Die Gehirn-Ansicht wird von den Medizinern per Kontrollelement in der Luft gedreht oder auch aus Winkeln betrachtet, die die herkömmlichen 2-D-Aufnahmen gar nicht leisten können. Denn die Technik ermöglicht es, quasi durch das Gehirn hindurch zu schreiten. „Das hier ist Mega-Hightech“, sagt Veit Braun. Die Brille lässt den Blick in das Innere des menschlichen Körpers zu, stellt feinste Äderchen, Knochen und Gewebe dar.
Siegener Chefarzt Prof Veit Braun legt Grundstein mit
Lesen, blättern, Bücher wälzen: Als der heutige Neurochirurgie-Chefarzt am Jung-Stilling vor mehr als vier Jahrzehnten seine Ausbildung begann, gehörten Fachlexika und die Werke großer Mediziner auf seinen Schreibtisch. Die Literatur ist auch heute noch in seinem Büro zu finden.

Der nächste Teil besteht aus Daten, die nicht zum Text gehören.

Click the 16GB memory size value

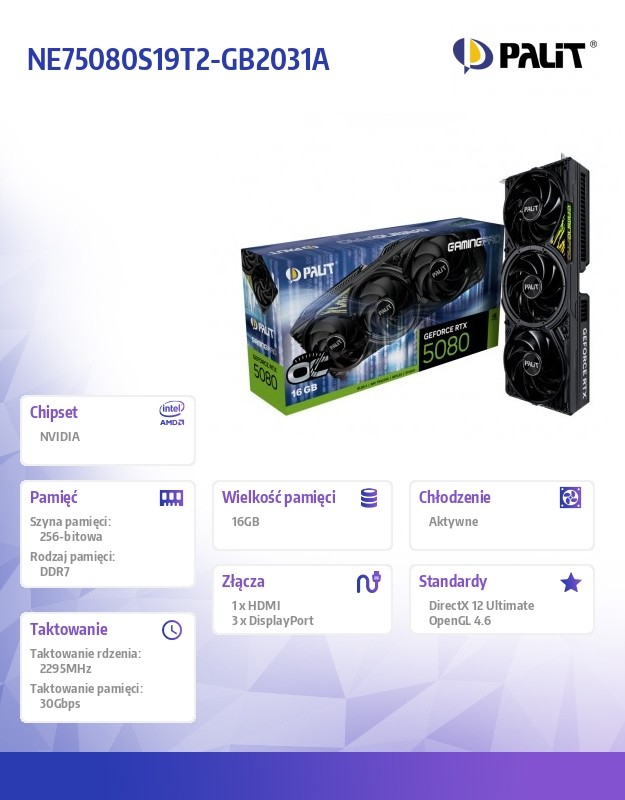[x=245, y=521]
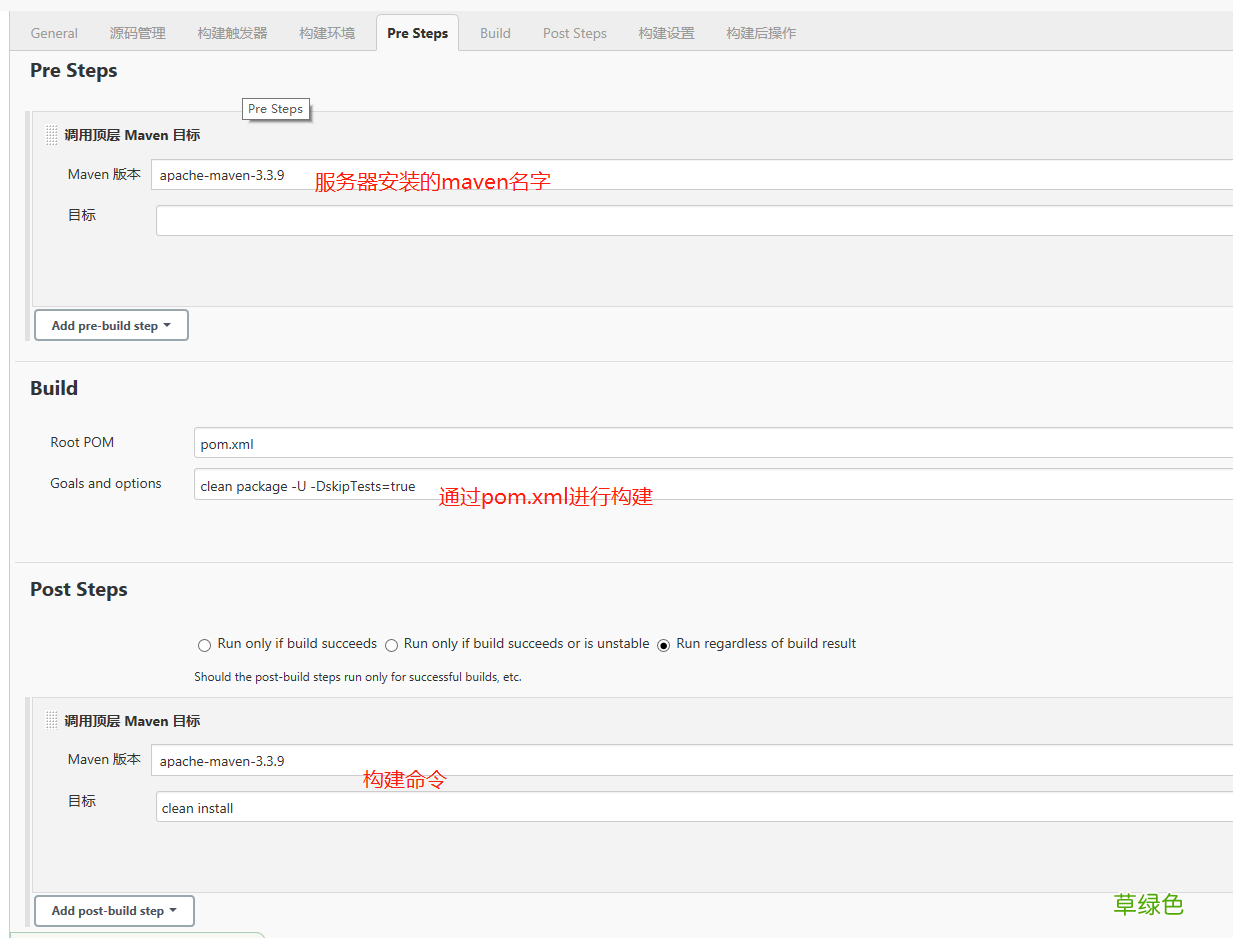Viewport: 1233px width, 938px height.
Task: Focus the 'Goals and options' input field
Action: [x=712, y=485]
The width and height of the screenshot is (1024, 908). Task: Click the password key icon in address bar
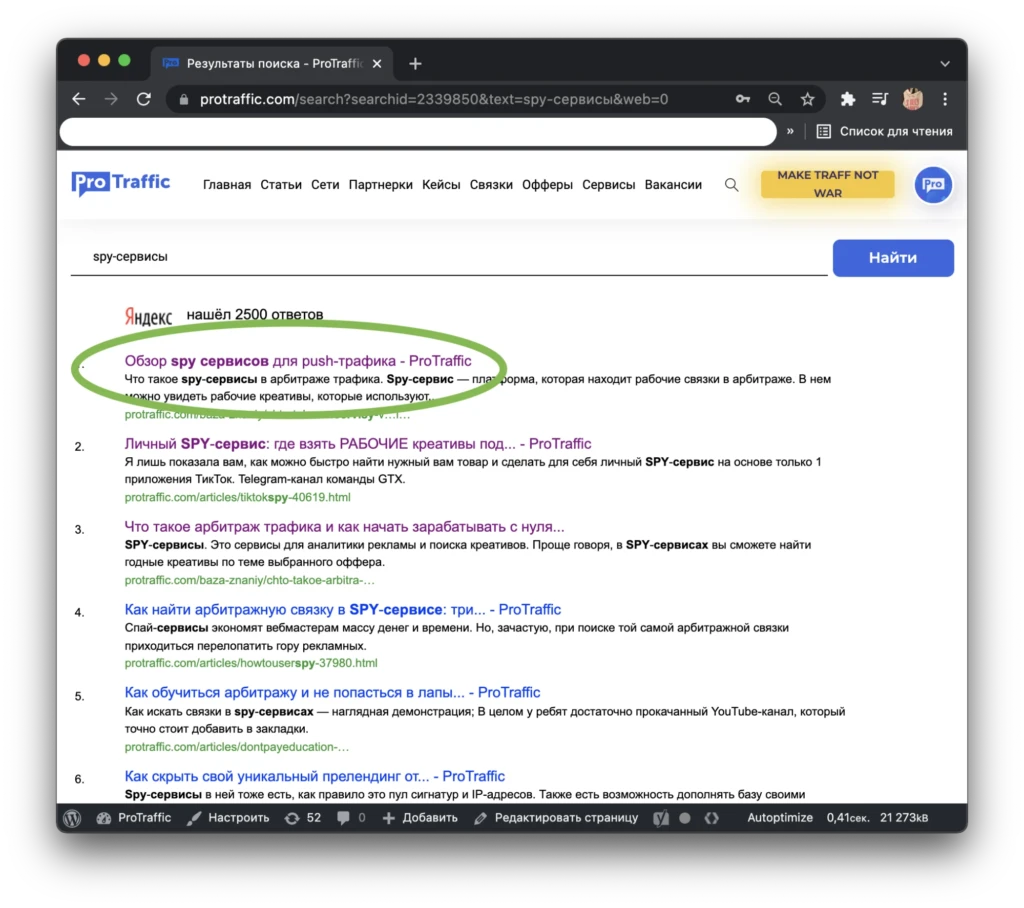click(x=743, y=99)
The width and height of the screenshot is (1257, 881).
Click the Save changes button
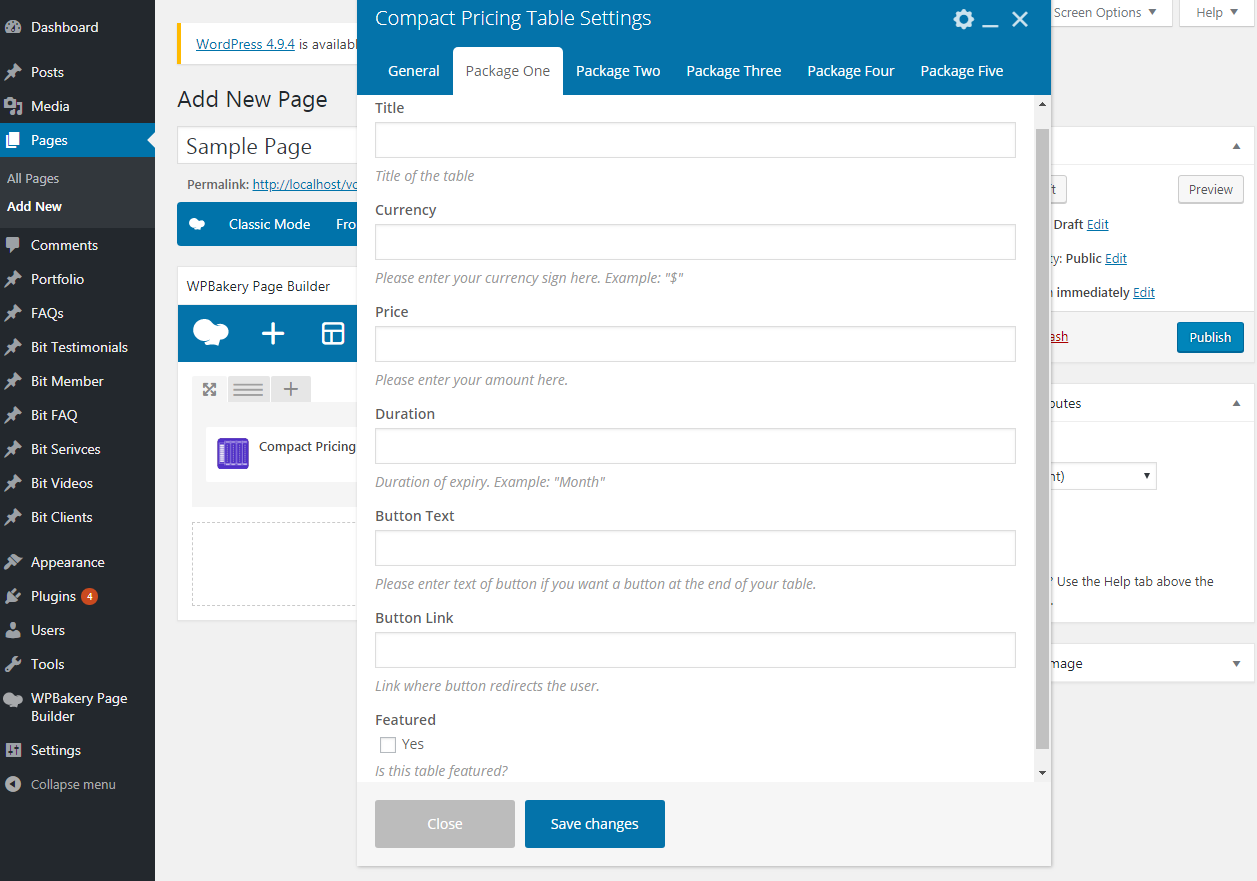click(594, 824)
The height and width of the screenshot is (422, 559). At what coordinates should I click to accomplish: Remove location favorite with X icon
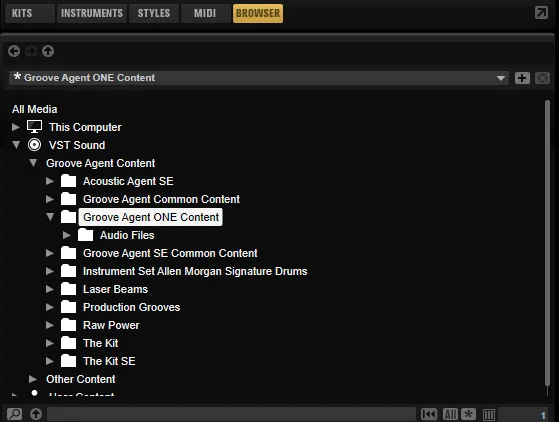click(542, 78)
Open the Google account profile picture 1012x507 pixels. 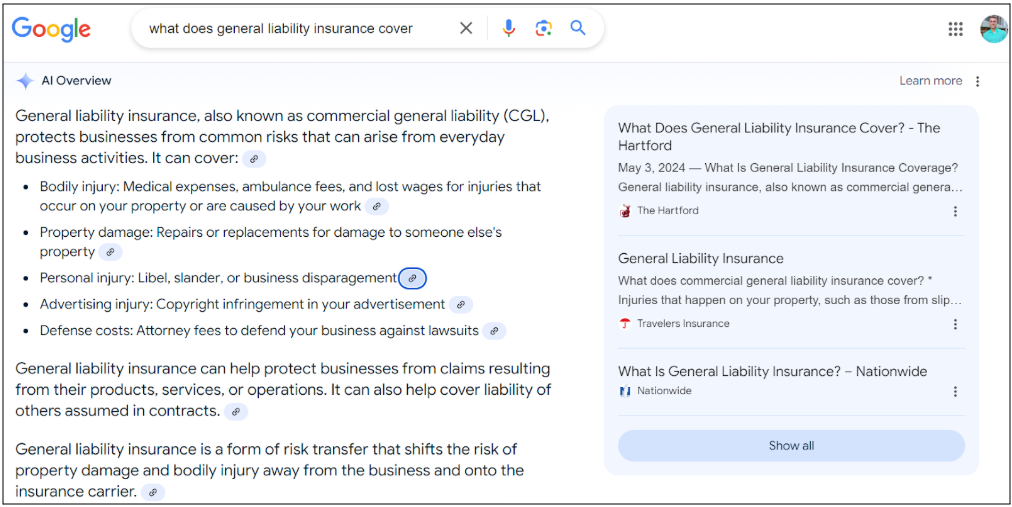click(x=993, y=29)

Braun hat Facharzt-Titel in Neurochirurgie und Intensivmedizin und besitzt Fachkunden für die gesamte Bildgebung in der Neurochirurgie (MRT, CT, Angiographie). Seit Beginn seiner ärztlichen Tätigkeit ist er auch in der Forschung tätig. Die AR-Brillen des Weltmarktführers (Firma Brainlab, München), die jetzt am Diakonie-Klinikum zur Verfügung stehen, sind die jüngste Errungenschaft, zu der er mit den Grundstein gelegt hat. 2001 förderte das Land Bayern ein Projekt zur Implementierung multimodaler Bilddaten in die Neuronavigation in Zusammenarbeit mit der Neurochirurgie der Universität Ulm und Brainlab mit über 600.000 Euro. Veit Braun wurde für diese Arbeit dann auch mit dem Multimediapreis „Digiglobe“ in der Kategorie Wissenschaft durch die damalige Bundesgesundheitsministerin Ulla Schmidt in Berlin ausgezeichnet.
Die Anwendungen der AR-Brille am Siegener Jung-Stilling
Erzeugt werden die Daten für die Brille durch radiologische Aufnahmen. Veit Braun wandelt diese dann in passende Datensätze um, liest sie aus und überträgt sie in die Hightech-Brille. 80.000 Euro kostet die jetzige Innovation, die am Stilling schon von einigen Chirurgen auch anderer Fachbereiche eingesetzt wurde. Einer von ihnen ist Coordt-Alexander Büddicker, Oberarzt der Mund-, Kiefer- und Gesichtschirurgie. Im Chefarztbüro planten er und Braun die Entfernung eines Unterkiefer-Tumors.
„Diese Stelle ist kompliziert“, sagt Büddicker: Viele Nervenbahnen laufen genau dort zusammen, wo sich die Geschwulst befindet. Viele Möglichkeiten, um dem betroffenen Patienten zu helfen, zog Büddicker in Betracht – bis er die AR-Brille aufsetzte. Das Bild des Patienten wurde den Chirurgen in Überlebensgröße in den Raum projiziert – und das so genau, dass man Ohrlöcher, Kopfform und Gesichtszüge des Patienten erkennen kann.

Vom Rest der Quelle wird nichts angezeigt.